There were occasional rough spots. Bekker, who has been with the festival since its beginning in 2014, struggled to keep the orchestra together during some of the quieter passages. But this was a worthy performance that, combined with last week’s lovely staging of La Boheme, showed how far the festival has come in a short time.

Is Mahler’s Sixth really so pessimistic? Although the symphony opens ominously and concludes on a bleak coda that has been described by some as crushing, it certainly has moments of hopefulness. This is a frequent theme of Mahler’s: life is difficult, often devastating, but worth living. Bekker veered in that direction while still capturing a good part of the symphony’s intensity in a well-paced, multilayered reading that expressed the work’s angst without overemphasizing the melodrama.

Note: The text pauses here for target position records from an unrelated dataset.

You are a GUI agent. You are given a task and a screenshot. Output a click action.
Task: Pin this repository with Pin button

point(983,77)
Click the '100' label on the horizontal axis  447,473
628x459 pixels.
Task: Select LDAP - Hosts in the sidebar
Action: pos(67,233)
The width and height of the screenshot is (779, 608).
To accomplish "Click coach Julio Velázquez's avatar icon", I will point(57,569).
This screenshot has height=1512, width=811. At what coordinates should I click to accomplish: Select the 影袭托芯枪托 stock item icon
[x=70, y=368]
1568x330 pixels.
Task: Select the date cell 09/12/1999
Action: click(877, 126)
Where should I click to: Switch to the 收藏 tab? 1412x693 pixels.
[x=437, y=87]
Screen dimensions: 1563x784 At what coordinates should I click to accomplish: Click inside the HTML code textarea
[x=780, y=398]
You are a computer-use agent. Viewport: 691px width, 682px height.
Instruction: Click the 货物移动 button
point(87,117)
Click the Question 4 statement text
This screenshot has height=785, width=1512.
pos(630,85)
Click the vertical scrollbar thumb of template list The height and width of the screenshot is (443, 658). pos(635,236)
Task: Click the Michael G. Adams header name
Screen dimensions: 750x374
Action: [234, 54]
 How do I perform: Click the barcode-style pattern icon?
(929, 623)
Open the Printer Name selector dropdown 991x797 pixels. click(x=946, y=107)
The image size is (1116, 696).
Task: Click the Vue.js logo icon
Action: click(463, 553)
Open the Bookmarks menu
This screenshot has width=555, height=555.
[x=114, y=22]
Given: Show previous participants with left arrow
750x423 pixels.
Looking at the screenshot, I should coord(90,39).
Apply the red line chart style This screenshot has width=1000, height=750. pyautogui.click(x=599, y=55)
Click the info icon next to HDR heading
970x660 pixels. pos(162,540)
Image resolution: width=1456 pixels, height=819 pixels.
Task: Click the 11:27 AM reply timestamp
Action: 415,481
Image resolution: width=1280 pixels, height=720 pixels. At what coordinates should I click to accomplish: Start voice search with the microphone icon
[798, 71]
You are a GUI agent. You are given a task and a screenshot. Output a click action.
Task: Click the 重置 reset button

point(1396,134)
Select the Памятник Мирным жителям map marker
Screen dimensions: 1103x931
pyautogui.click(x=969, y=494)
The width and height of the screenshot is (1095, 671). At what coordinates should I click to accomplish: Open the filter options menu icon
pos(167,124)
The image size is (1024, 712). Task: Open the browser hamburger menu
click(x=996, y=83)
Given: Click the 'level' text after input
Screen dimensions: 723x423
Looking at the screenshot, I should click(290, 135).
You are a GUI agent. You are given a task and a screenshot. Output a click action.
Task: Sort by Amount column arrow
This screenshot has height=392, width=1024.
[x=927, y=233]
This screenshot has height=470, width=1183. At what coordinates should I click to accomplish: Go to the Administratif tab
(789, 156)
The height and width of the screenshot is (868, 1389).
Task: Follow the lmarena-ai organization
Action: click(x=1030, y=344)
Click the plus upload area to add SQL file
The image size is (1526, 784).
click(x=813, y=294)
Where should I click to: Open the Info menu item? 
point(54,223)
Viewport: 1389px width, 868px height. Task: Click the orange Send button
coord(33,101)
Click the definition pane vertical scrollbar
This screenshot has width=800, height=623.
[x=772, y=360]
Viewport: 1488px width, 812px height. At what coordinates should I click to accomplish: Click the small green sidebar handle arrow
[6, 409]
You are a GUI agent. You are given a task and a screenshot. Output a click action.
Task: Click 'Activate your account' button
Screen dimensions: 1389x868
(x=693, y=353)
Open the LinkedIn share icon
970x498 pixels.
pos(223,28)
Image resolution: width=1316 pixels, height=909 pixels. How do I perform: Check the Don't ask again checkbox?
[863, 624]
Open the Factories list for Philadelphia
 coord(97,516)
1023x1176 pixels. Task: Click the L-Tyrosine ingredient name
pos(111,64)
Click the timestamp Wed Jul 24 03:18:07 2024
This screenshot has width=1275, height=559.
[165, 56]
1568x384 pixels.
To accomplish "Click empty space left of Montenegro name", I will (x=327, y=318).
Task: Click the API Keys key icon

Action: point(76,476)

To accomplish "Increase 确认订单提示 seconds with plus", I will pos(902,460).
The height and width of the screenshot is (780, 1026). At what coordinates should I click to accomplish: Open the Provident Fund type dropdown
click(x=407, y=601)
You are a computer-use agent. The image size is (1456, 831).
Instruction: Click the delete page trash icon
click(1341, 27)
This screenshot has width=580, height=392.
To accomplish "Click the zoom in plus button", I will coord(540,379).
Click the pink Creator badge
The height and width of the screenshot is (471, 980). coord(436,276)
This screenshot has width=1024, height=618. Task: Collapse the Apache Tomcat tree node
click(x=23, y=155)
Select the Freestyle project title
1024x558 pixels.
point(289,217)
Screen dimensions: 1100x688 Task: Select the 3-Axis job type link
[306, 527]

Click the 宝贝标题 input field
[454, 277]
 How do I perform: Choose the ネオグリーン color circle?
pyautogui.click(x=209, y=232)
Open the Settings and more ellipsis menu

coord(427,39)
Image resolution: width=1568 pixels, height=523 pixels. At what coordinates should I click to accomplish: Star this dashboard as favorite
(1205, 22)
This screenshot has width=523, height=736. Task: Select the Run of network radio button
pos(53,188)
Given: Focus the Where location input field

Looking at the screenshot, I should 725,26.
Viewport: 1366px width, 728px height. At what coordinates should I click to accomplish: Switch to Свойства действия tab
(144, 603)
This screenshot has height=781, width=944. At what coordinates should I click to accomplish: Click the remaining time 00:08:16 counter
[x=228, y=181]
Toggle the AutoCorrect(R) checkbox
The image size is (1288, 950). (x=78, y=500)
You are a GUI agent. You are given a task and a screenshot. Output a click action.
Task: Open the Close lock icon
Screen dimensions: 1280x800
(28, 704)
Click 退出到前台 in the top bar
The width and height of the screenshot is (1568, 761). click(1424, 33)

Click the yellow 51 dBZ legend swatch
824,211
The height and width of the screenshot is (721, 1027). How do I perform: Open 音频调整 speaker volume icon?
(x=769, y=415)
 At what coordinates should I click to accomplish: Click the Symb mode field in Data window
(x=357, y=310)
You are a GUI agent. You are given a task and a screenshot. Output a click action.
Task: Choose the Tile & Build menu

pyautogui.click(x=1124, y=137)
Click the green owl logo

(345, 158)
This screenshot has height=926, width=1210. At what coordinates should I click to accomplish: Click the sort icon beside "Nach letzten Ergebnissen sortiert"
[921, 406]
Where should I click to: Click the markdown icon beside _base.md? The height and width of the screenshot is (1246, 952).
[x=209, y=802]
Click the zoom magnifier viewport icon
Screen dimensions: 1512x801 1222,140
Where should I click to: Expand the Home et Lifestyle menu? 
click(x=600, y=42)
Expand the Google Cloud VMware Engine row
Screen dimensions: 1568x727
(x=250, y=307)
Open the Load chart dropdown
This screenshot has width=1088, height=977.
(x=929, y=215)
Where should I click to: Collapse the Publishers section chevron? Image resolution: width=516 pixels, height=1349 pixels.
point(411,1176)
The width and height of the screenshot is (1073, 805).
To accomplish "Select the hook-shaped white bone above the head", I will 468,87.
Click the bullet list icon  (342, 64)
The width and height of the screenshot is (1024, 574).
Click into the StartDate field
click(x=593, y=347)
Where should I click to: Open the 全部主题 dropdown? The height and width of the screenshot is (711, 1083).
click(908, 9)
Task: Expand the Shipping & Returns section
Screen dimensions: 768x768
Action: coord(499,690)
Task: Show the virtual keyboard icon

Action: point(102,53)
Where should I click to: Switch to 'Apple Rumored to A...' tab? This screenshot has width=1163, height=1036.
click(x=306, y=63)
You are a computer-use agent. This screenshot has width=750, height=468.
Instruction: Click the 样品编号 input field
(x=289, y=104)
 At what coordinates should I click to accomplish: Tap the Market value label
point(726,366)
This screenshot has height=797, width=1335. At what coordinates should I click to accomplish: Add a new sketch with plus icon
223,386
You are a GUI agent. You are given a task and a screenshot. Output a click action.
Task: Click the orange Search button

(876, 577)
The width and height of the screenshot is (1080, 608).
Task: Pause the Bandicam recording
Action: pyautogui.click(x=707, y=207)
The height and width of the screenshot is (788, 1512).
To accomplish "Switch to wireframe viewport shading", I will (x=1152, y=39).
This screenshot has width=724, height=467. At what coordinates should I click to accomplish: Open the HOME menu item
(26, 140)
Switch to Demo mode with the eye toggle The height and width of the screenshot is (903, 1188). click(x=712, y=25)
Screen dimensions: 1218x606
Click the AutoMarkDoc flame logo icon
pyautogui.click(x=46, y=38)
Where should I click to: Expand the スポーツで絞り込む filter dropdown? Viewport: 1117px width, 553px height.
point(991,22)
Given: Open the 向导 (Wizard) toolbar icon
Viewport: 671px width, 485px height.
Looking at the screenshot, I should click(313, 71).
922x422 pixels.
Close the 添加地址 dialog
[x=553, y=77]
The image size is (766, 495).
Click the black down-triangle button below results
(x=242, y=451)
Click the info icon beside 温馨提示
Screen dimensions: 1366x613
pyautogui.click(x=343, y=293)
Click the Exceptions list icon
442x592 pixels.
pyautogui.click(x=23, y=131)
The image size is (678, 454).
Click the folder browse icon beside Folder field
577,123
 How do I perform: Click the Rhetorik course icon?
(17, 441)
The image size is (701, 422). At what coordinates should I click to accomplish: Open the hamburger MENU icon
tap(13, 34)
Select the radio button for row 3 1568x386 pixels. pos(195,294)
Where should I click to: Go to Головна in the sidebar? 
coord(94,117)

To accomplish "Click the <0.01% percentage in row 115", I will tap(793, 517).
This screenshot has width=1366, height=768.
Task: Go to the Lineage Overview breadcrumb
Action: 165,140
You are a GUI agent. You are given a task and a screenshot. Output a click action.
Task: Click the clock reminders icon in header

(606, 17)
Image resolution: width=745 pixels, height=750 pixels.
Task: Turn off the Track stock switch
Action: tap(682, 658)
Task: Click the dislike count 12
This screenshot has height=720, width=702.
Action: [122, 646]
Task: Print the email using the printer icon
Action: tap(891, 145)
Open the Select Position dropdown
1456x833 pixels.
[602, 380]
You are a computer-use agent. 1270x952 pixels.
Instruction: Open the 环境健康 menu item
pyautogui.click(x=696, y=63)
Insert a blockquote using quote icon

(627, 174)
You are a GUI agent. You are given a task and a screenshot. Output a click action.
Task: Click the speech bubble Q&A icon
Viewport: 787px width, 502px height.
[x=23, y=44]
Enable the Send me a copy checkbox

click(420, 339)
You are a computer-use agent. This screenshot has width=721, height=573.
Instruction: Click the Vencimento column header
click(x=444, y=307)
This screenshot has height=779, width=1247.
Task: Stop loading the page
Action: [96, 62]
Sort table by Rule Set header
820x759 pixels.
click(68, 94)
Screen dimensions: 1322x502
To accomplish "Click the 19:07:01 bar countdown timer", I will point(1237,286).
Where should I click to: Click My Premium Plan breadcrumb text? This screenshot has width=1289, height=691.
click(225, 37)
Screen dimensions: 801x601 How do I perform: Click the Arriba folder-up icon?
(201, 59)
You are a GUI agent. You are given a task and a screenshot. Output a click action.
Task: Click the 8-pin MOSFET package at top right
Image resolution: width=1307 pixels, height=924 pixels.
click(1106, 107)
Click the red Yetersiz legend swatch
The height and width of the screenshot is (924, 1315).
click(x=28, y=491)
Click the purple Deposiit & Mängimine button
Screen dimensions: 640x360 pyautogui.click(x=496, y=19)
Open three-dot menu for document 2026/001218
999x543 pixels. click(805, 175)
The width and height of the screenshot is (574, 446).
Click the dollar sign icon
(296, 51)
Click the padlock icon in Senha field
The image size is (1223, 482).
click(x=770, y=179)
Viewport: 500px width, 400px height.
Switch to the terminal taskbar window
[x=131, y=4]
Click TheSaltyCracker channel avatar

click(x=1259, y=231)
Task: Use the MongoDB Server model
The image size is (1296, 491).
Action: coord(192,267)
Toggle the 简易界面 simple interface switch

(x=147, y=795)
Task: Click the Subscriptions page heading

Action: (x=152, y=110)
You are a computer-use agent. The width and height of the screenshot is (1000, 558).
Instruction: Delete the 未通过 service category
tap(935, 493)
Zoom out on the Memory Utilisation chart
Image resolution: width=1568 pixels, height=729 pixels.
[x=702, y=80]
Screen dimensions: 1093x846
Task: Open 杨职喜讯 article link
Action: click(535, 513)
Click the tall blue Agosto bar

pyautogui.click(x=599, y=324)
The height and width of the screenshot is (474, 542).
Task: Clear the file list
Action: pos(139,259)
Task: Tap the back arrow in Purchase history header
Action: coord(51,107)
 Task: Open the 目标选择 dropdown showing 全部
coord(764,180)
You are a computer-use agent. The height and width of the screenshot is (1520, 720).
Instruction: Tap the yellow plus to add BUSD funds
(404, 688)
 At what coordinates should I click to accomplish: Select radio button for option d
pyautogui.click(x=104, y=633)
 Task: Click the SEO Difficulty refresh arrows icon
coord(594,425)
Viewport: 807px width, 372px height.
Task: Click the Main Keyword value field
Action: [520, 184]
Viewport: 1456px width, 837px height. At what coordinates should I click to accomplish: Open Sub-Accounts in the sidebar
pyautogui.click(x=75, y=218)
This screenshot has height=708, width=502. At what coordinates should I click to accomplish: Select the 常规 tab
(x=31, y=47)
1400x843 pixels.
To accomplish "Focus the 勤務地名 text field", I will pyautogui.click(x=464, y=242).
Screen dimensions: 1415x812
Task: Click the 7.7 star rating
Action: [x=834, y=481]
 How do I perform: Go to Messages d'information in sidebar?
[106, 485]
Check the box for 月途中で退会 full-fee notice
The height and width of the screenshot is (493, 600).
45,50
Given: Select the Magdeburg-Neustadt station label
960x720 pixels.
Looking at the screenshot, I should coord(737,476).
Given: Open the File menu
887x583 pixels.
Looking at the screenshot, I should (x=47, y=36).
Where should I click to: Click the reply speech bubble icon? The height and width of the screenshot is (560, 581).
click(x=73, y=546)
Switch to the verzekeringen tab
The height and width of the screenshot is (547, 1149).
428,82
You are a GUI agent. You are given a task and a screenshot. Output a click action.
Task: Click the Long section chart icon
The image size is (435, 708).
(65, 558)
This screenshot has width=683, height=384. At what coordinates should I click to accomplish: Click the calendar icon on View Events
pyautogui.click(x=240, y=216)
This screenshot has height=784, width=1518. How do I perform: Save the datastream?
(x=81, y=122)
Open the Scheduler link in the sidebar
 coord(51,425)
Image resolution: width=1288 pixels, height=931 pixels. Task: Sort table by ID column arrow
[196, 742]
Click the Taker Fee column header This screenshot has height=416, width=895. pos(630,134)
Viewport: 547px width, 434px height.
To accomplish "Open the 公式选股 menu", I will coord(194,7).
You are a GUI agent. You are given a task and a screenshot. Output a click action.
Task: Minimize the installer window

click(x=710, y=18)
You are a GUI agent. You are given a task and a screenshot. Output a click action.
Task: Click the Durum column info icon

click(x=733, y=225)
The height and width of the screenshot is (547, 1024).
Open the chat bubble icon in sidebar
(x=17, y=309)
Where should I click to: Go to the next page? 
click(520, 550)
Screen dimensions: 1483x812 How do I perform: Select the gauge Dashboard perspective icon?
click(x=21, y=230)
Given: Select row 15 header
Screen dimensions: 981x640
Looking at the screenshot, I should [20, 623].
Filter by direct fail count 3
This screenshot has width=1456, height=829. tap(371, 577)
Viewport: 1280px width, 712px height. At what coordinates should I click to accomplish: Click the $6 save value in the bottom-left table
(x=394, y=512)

Any doubt that the student orchestra would be up to the task was answered in the opening march, which here was more militaristic than funereal. Strings were assertive and confident, deep and rich in the lower ranges, singing clear and high in the upper. Winds and horns were clear, the brass, while slightly underpowered, never sounded strained. Mahler often depicts chaos by making the orchestra sound as if it’s about to fall apart, and Bekker put across that chaos while keeping his young players under firm control.

The Andante is one of Mahler’s most beautiful creations, and it was the highlight of the performance—passionate without being overly lush, played with admiral restraint that allowed the beauty of the composer’s richly lyrical melodies to emerge. Of course, this beauty is quickly shattered by the urgency of the Scherzo. It’s a movement of numerous mood changes, from semi-playful to ominous and back again. The orchestra handled the tempo changes well, although a little more playfulness would have been welcome at times.

The fourth movement runs over thirty minutes and opens with a burst of orchestral color, again rendered professionally by the MMF Orchestra. The tuba and violin solos were highlights as was the overall playing by the brass and percussion sections.

Unfortunately, the large size of the orchestra forced the brass to be positioned far off to the side of the stage, almost behind the stage’s front wall, resulting in occasionally muted sound. The emotional impact of the finale, too, was likewise shortchanged because the last hammer blow was delivered from a remote portion of the stage, so we never quite experienced the dark night of the soul.

All in all, though, this was an impressive performance that many professional orchestras would be proud of and bodes well for the orchestra’s next challenge: a concert of Wagner excerpts with superstar soprano Christine Goerke, the fine baritone Alan Held and soloists from the new Miami Wagner Institute next Saturday night at the New World Center in Miami Beach.

The Festival’s Opera Institute presents Broadway Night Tuesday at The Betsy on South Beach and Wednesday at Barry University. Both concerts begin at 7:30 p.m. miamimusicfestival.com

Posted in Performances


One Response to “Bekker, Miami Music Festival Orchestra deliver an impressive Mahler 6”

  1. Posted Jul 12, 2016 at 6:41 pm by Kathryn King

    These fabulous music students from top music programs around the world have come together in Miami in less than two weeks to produce a beautiful and bold Mahler 6. Impressive indeed.